For this year's HATTARICK,  milestone 10 and all... we should do something special.  
I'm thinking....  How about temperature's above 30 dF !!!    Geesh, was last year cold or what?? 
There must have been 15 people said they were definitely riding.... six showed up.  One for each degree above zero. 

Certainly, those six degrees separated these riders far from the rest of the maddening crowd.   
(ooh... I just got an eerie feeling after writing/reading that... did you?  spooky)
Please Note:  The HATTARICK traditionally does not compete with other January 1 rides, as a courtesy... 
to it's loyal riders,  most of whom are nursing bad headaches that day.  Why double up? 
And so, on to the details: 

Day of Ride - Saturday, January 8:
9:15 - 9:45 AM
   Arrive at Hocking Technical College Parking Lot, in Nelsonville, OH – Across the RR tracks from all those quaint log cabins.  
Park near the tracks.  Dress for 2  3 kinds of weather, minimum.   Bring extra gloves, heck... bring an Arc'Teryx MT. EVEREST Expedition parka, the Sherpa series, and a pair of flip flops, just in case.   (No, Pete is not going to loan you HIS flip flops.  I tried that already) 
10:00 AM 
Leave the parking lot  (preferably on your bike & on the trail)

This is a social ride, not a race.   
And if temps are in the single digits again, it's not even all that social.  Spoken words freeze mid-air, and can't pierce 3 layers of ear protection.   We save up the banter for the restaurant, and take it out on the waitress.  
11:30 ish
  Arrive in Athens... where we plan to execute THE 2010 PLAN,  
- which got subverted in 2010,  cause when we first arrived at the quaint, salt-lick town of Enterprise, and the daytime high had reached a balmy 11 dF, and some idiot shouted "keep going!",  which no-one heard through their ear protection,  and the first rider, following the muffled sound,  made a right turn into Enterprise, and all the remaining riders followed.  Later the 'idiot' was identified as an employee at the really nice, locally owned, healthy food restaurant, which means this person was a lot smarter than he/she sounded...  but that's another story.

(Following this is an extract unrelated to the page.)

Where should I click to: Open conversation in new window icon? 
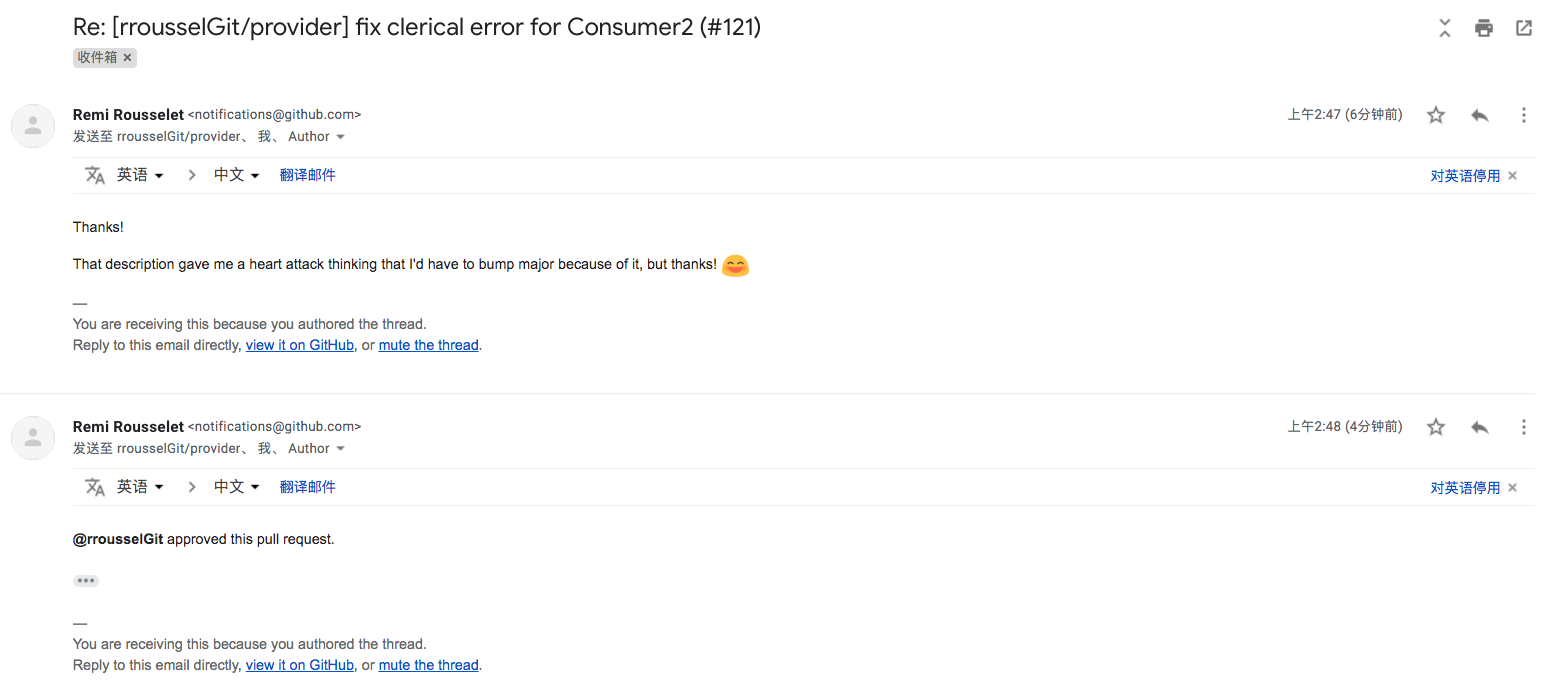click(x=1524, y=28)
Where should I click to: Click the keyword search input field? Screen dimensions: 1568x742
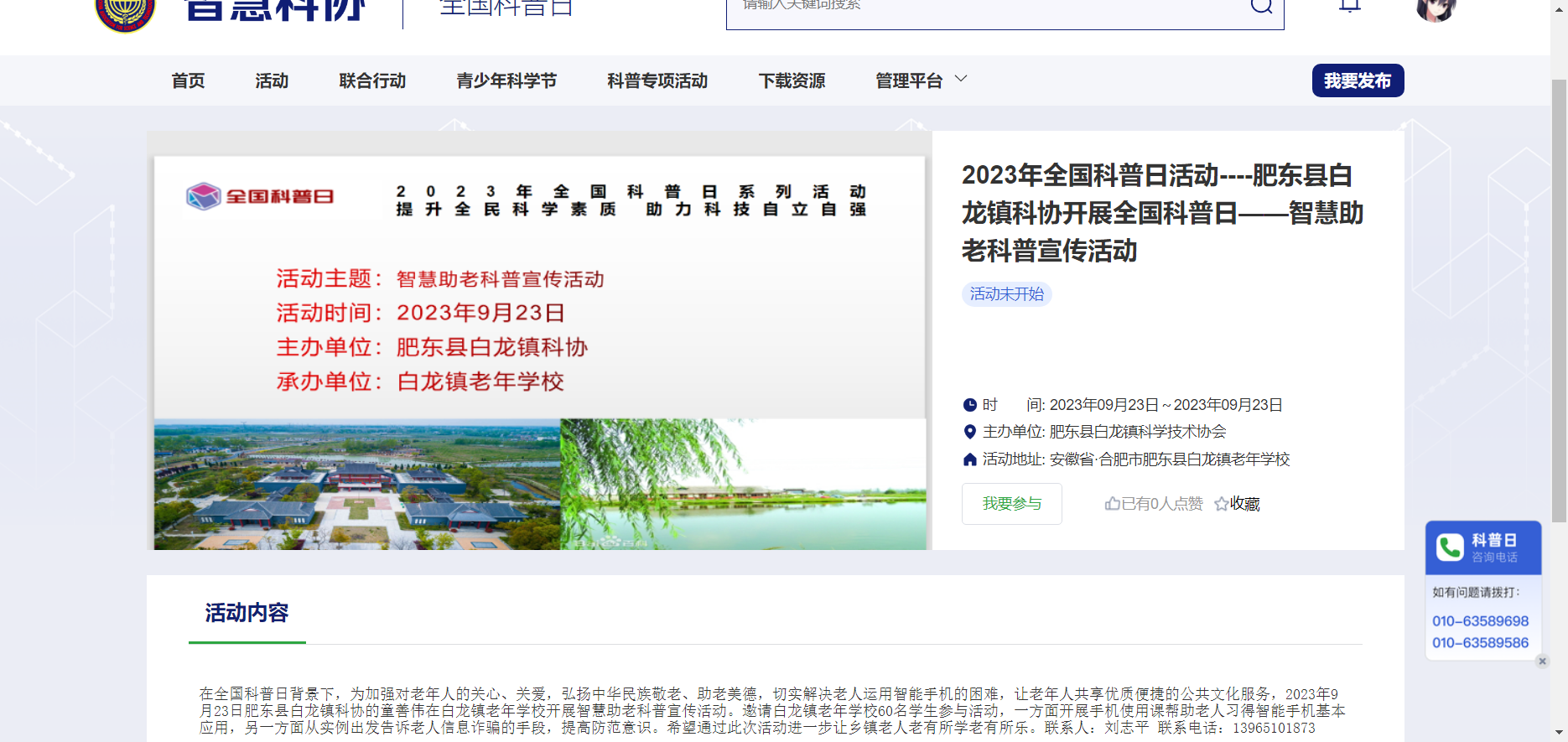pos(981,8)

THE 2010 (Now the 2011) PLAN
(a written-in-stone,  weather-dependent,  non-negotiable,  see-what-happens,  mandatory,  go-with-the-flow,  suck-it-up...  sort of thing,  sort of) 
Again, the PLAN is to turn around in Athens and ride back to Enterprise, and eat there !   

1.  That makes the first half of the ride longer, the second half short, and screws up the concept of "half".   
Totally in keeping with the HATTARICK rider's renegade image. 

2.  Some may want to ride to Enterprise, stop and drink coffee, until the rest return. 

Totally in keeping with the HATTARICK rider's renegade image. 

3.  Some may want to ride to Enterprise, stop and warn the restaurant about the rest of us, soon to be there. 
Totally in keeping with the HATTARICK rider's renegade image. 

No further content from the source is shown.